Intraoperative image of the immobilized stapes bone seen in otosclerosis (courtesy Dr. Gabriel Calzada)

Fig. 10.

The left part of the image shows the cochlea, with a tumor-like mass of immature trabecular bone expanding the otic capsule, immediately at the point of the stapes joint (courtesy Dr. Ann Sandison)

Cholesteatoma

Cholesteatoma is a misnomer as it contains no “cholesterol” and it is not a true “neoplasm” [55]. However, it simulates a neoplasm clinically with a propensity to destroy surrounding tissues (including bone) and to recur after excision. Due to negative pressure and Eustachian tube dysfunction, there is an accumulation of desquamated keratin, which results in obstruction. Trapped bacteria cause infection, resulting in increased inflammatory cells, with release of cytokines, causing epithelial proliferation. Collagenase production by the squamous epithelium causes bone destruction [56–59]. The cystic cavity is filled with keratinous debris, lined by keratinizing squamous epithelium, which is abnormal in this site.
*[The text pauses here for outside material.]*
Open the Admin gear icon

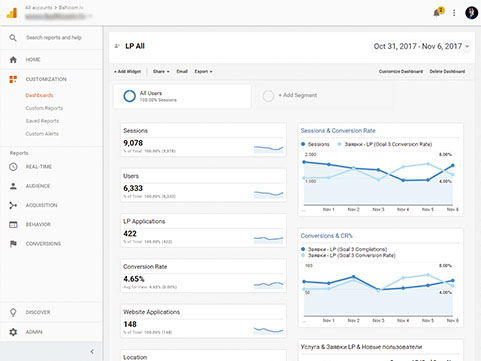pyautogui.click(x=13, y=332)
Acquired and congenital forms of cholesteatoma are recognized. There are about 15 cases/100,000 in the population, with a slight male predominance. Congenital forms affect male infants, with acquired forms affecting mainly young adults [58, 60]. Acquired cholesteatoma is usually due to recurrent otitis media, which may result in a perforated ear drum (tympanic membrane) [61]. Patients present with hearing loss associated with a foul-smelling discharge. Destruction of middle and inner ear structures brings about vestibular dysfunction, facial nerve paralysis and potential intracranial complications. Imaging studies are essential to the diagnosis (Fig. 11), with computed tomography and magnetic resonance imaging complimentary studies [62, 63]. The samples contain flakey, white keratinous debris with soft tissue and bony fragments (Fig. 11). Three components are necessary for the definitive diagnosis: (1) keratinous debris; (2) stratified squamous epithelium with a prominent granular layer; and (3) inflamed granulation or fibrous tissue (Figs. 11, 12). The squamous epithelium is cytologically bland, atrophic and generally lacking rete pegs [56, 58, 64]. Concurrent findings may be seen, including cholesterol granuloma, aural polyps, tympanosclerosis, and middle ear adenoma (Fig. 12) [65]. Surgery is the treatment of choice, although recurrence is high, requiring long term follow-up.

Fig. 11.

Cholesteatoma. a A high resolution computed tomography scan shows opacification of the middle ear, contained by an intact tympanic membrane (arrow). b Otoscopic view of a left ear acquired cholesteatoma with ear drum rupture and keratinous debris (courtesy Dr. Ann Sandison). c Histology shows a squamous epithelium associated with inflammation and keratinaceous debris

Fig. 12.

Cholesteatoma. a Thin squamous epithelium with no rete, prominent granular layer and luminal keratin debris. Inflammation and foreign body giant-cell reaction is noted. b This cholesteatoma is associated with a middle ear adenoma, a concurrent finding

Entities Excluded

A number of entities were removed from the middle ear and inner ear section, including cholesterol granuloma, Schneiderian-type papilloma, inverted papilloma, choristoma (salivary gland or glial), Paget disease of bone, microneuroma, neurofibromatosis 2, lipoma of the internal auditory canal, hemangioma, hematolymphoid tumors, Langerhans cell histiocytosis, and secondary tumors. While some of the lesions are covered in more detail elsewhere in the book, some of the entities are not neoplasms and were thus excluded as specific sections, including only as part of the differential diagnosis discussion.